If the success of these models in forecasting the election results is seen as a victory for social science, why don’t sociologists emphasize the value of prediction and forecasting more? As far as I can tell, political scientists are outpacing sociologists in this area with the potential exceptions of applied demographers and Jack Goldstone. Beyond those mentioned above working in American politics, a number of forecasting political scientists easily come to mind: Jay Ulfelder, Mike Ward, Phil Schrodt, and Jay Yonamine.
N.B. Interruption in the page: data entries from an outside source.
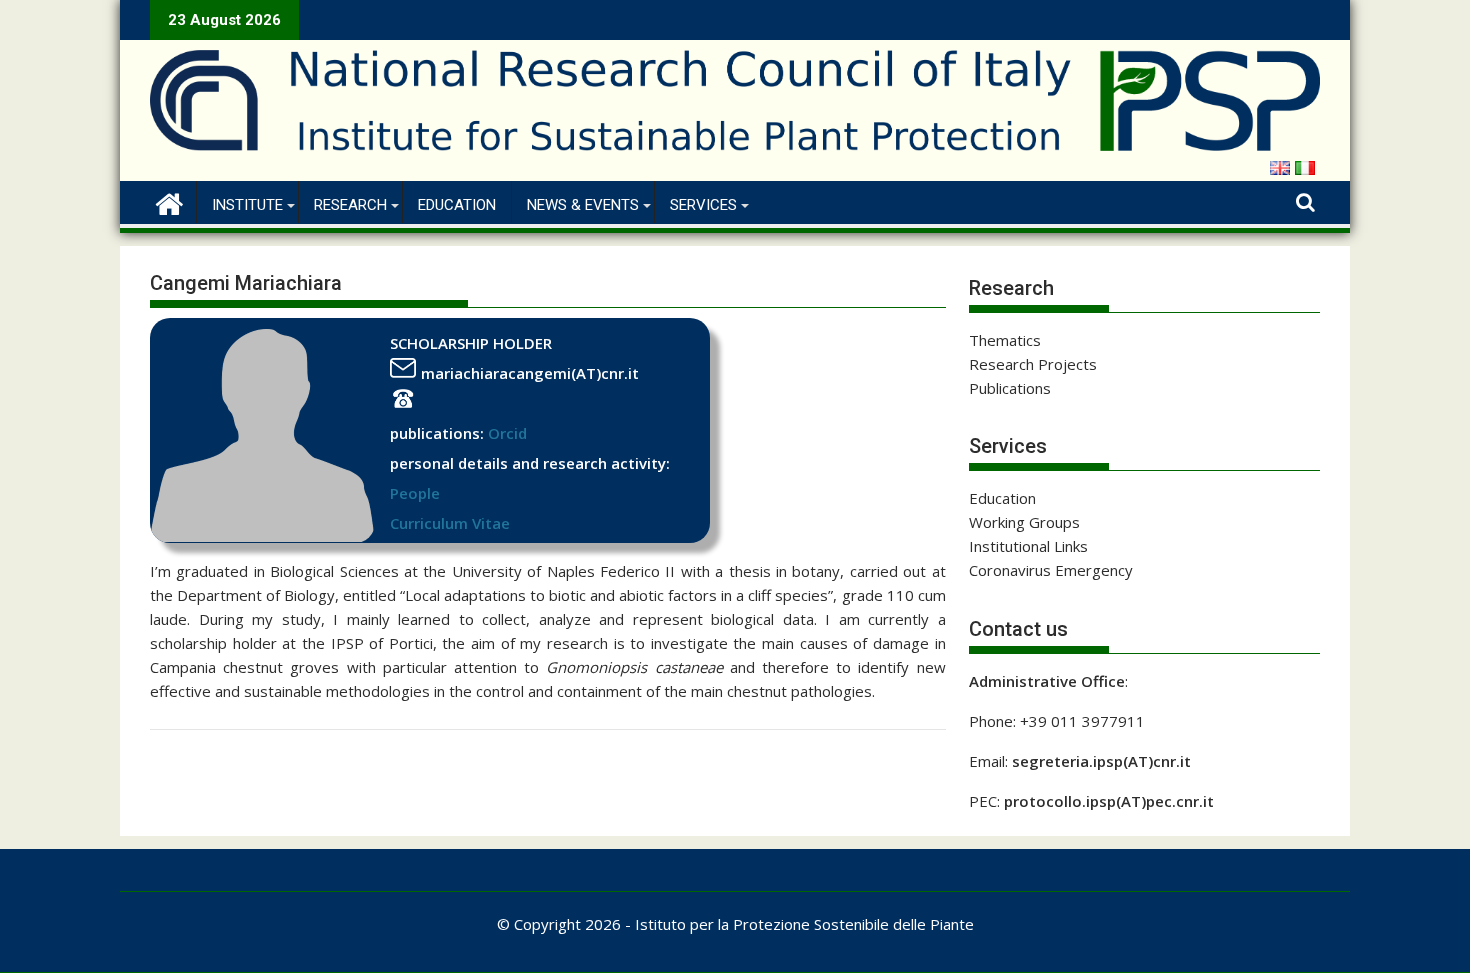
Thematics (1005, 340)
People (415, 493)
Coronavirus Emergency (1051, 570)
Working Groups (1024, 522)
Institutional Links (1028, 546)
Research (350, 205)
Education (457, 205)
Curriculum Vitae (450, 523)
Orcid (507, 433)
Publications (1010, 388)
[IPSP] (169, 201)
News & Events (583, 205)
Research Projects (1033, 364)
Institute (247, 205)
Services (703, 205)
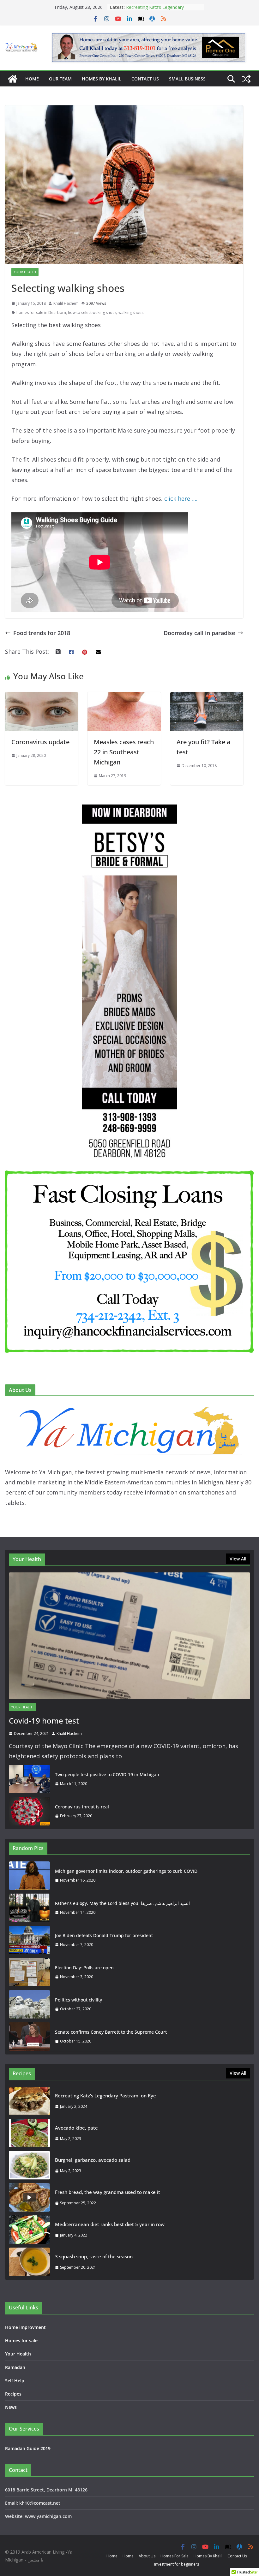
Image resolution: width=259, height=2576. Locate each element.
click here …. (181, 498)
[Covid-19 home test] (129, 1635)
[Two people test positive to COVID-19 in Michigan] (29, 1779)
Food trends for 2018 (41, 633)
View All (238, 1559)
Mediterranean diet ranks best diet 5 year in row (110, 2224)
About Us (147, 2556)
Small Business (187, 79)
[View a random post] (246, 78)
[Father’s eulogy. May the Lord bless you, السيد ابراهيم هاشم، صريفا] (29, 1908)
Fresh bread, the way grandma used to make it (107, 2192)
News (11, 2407)
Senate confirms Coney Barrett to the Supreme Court (111, 2032)
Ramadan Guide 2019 (28, 2448)
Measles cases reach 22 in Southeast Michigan (124, 752)
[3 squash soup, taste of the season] (29, 2262)
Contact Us (145, 79)
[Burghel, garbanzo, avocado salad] (29, 2165)
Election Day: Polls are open (84, 1968)
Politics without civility (78, 2000)
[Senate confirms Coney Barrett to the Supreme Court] (29, 2036)
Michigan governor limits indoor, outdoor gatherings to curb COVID (126, 1871)
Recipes (13, 2394)
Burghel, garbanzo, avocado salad (92, 2160)
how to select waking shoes (92, 312)
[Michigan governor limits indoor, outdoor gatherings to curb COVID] (29, 1875)
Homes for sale (21, 2340)
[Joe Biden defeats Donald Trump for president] (29, 1940)
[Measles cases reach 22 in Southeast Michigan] (123, 697)
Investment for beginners (176, 2564)
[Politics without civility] (29, 2004)
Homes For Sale (174, 2556)
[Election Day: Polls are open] (29, 1972)
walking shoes (130, 312)
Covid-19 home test (44, 1720)
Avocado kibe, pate (76, 2128)
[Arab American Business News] (12, 78)
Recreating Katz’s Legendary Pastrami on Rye (105, 2095)
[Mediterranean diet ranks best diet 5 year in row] (29, 2229)
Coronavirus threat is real (82, 1807)
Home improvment (25, 2327)
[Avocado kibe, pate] (29, 2133)
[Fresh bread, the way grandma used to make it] (29, 2197)
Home (32, 79)
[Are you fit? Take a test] (206, 697)
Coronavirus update (40, 742)
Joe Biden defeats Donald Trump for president (104, 1935)
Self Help (14, 2381)
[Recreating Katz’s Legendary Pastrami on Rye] (29, 2101)
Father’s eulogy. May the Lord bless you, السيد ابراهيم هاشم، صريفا (122, 1903)
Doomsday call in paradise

I have completed graduate methods sequences at two universities, and both had some version of the “is it the job of the social scientist to predict or to explain” discussion that fell firmly on the “explanation” side. This seems like a fundamentally wrong-headed debate, though. The past decade or so has seen an emphasis on causal mechanisms, which are theoretically supposed to “travel” between cases. If one of the goals of sociological research is to identify these causal mechanisms, it follows that we should also be estimating quantitative models that have out-of-sample predictive validity. However, it seems that when this point is made, accusations of positivism and Hempel-style covering laws are quick to follow. Phil Schrodt more effectively makes a similar point in this widely read paper [PDF].
A second argument made against prediction and for “explanation” often involves theory, or a lack thereof, in predictive models. However, this argument lacks face validity. There are seemingly endless choices for how one specifies any quantitative model, predictive or not. Theory guides parameter selection. Obviously, as datasets grow in size, it becomes easier to fit models with larger numbers of parameters from a larger choice-set. This is where the dreaded phrase “data mining” often enters the discussion. However, we all know that the models that make it into published articles are never the first nor the only models that were estimated in the course of the research. Machine learning approaches to data analysis at least place a premium on out-of-sample validation. Many sociological papers are implicitly making predictions but never test them.
Acting as if published research strictly follows deductive hypothesis-testing procedures isn’t helpful or honest. Further, theories are often used in a post hoc, selective fashion to justify an interesting empirical result. Finally on this point, although well beyond the scope of this post, it may be time to have a conversation about what we mean by theory in sociology. Based on my experience at the most recent ASA meetings in Denver, “theory” is often a stand-in for “barely abstracted empirical finding from my paper.”
Certainly, the social world is complex, humans are self-aware, and predicting human behavior is not an easy task. Recent articles by Jay Ulfelder and Mike Ward take this point up from contrasting angles. However, this is a distinct argument from the question of whether we should attempt to predict/ or not. I am not arguing that, given enough data and computational power, we will be able to predict the future. I am saying, though, that sociologists are well-situated to identify those areas of social life that are characterized by empirical regularities and well-specified causal mechanisms. These exist, I am sure, outside of election results and international conflict.
Perhaps the first step is to change how we teach quantitative methods to graduate students. I was the TA for the year-long statistics sequence in my department and was very pleased when various forms of cross-validation were covered. This gets students implicitly thinking about out-of-sample prediction, but it’s also taught mostly as a way of assessing model fit.
So, where are the sociologists doing prediction and forecasting? Why aren’t there more? I’m certainly guilty–as a PhD candidate on the job market, it’s hardly easy to throw disciplinary norms out the window. Am I missing people doing exciting work in this area?
Edited to clean up a few grammatical errors.